Gelmar aún tenía en su poder a Halk y a Gerrith. Se apresuraba con ellos hacia el sur, para exhibirlos en las murallas de Irnan como pruebas del fracaso y la inutilidad de la sangrienta rebelión. Irnan, asediada, se defendía del furor de los Heraldos, esperando a que otras ciudades estado se unieran a la lucha para reclamar el derecho de partir hacia otros mundos.

Stark sabía que los Señores Protectores y los Heraldos harían lo que estuviera en su mano para destruirle. Y su poder era inmenso. Allí, en el casi despoblado norte, su poder se mantenía gracias a la corrupción y la diplomacia más que por la fuerza. Pero en el Cinturón Fértil, el cinturón verde que rodeaba las zonas templadas del viejo planeta, donde vivía la mayor parte de los supervivientes, su poder se apoyaba en tradiciones milenarias y en la innoble masa de los Errantes, los indisciplinados protegidos de los Señores Protectores cuya única ley, en aquel mundo moribundo, era el placer. Cuando parecía necesario, los Heraldos empleaban también tropas mercenarias, disciplinadas y bien armadas, como los izvandianos. A medida que avanzase hacia el sur, Stark se encontraría con enemigos más poderosos.
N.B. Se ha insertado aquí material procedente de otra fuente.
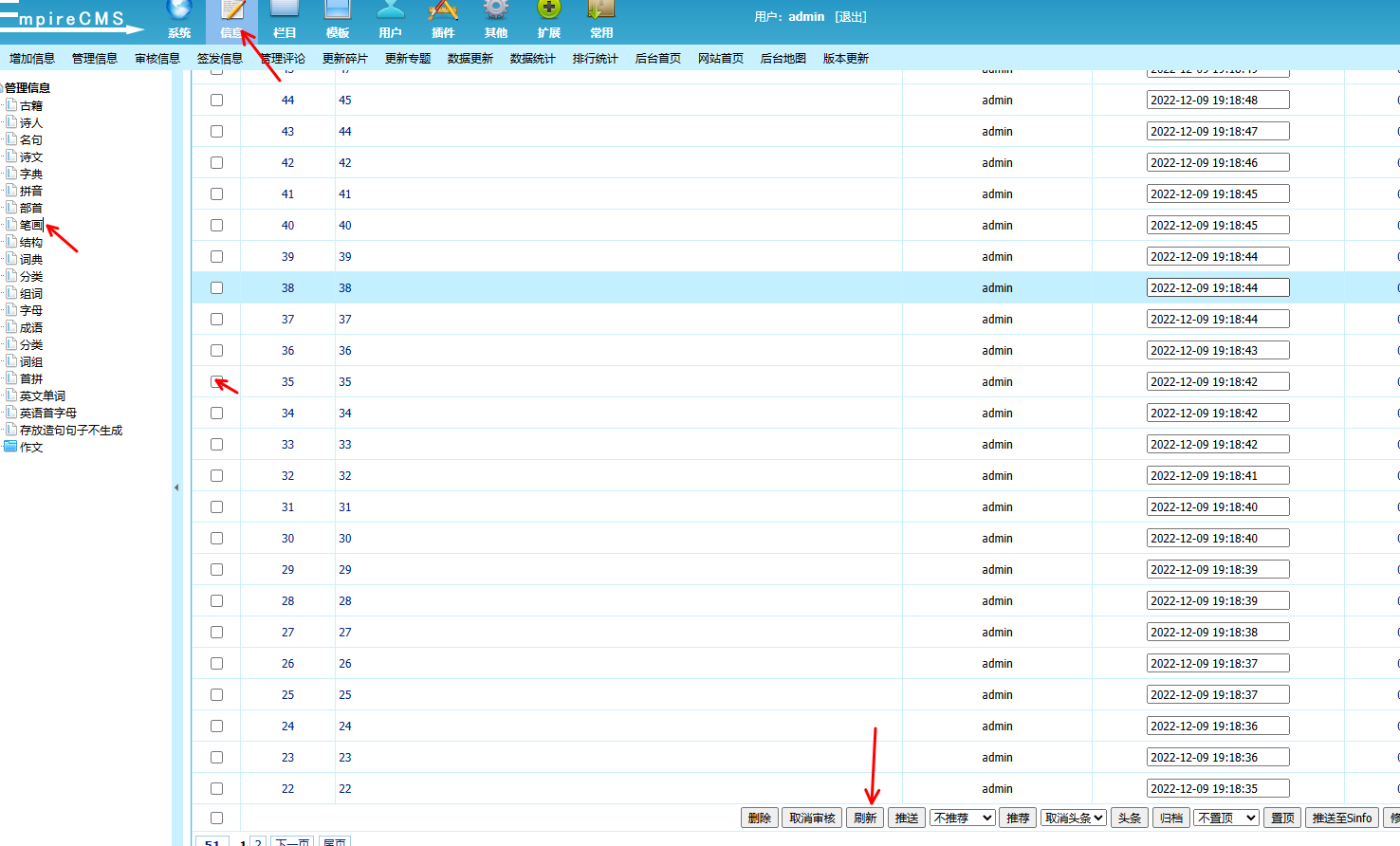This screenshot has width=1400, height=846.
Task: Toggle the select-all checkbox in bottom row
Action: coord(216,818)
Su montura daba signos de agotamiento. Stark pesaba demasiado. La de Ashton se encontraba en mejor estado. A pesar de los años, Ashton seguía siendo tan delgado y musculoso como cuando era joven, con la misma fuerza en la mirada, la mente y el cuerpo. Incluso después de una serie de ascensos que le valieron un puesto importante en el Ministerio de Asuntos Planetarios, Ashton se negó a vivir detrás de una mesa. Se obstinaba en hacer pesquisas planetarias sobre el terreno; lo que le llevó a Skaith para caer prisionero de los Heraldos.

En todo caso, pensó Stark, había rescatado a Ashton de la Ciudadela; si no lograba sacarle de Skeg y del planeta, no se sentiría culpable por haber fracasado.

Incansablemente, la arena se movía llevada por el viento que, cada vez, soplaba más fuerte. Los perros trotaban, pacientemente: Gerd, que sucedió a Colmillos como Perro Rey; Grith, la enorme y terrible perra que era su pareja; y los otros siete supervivientes del ataque contra la Ciudadela. Bestias telépatas, infernales, con un medio secreto y terrible de matar.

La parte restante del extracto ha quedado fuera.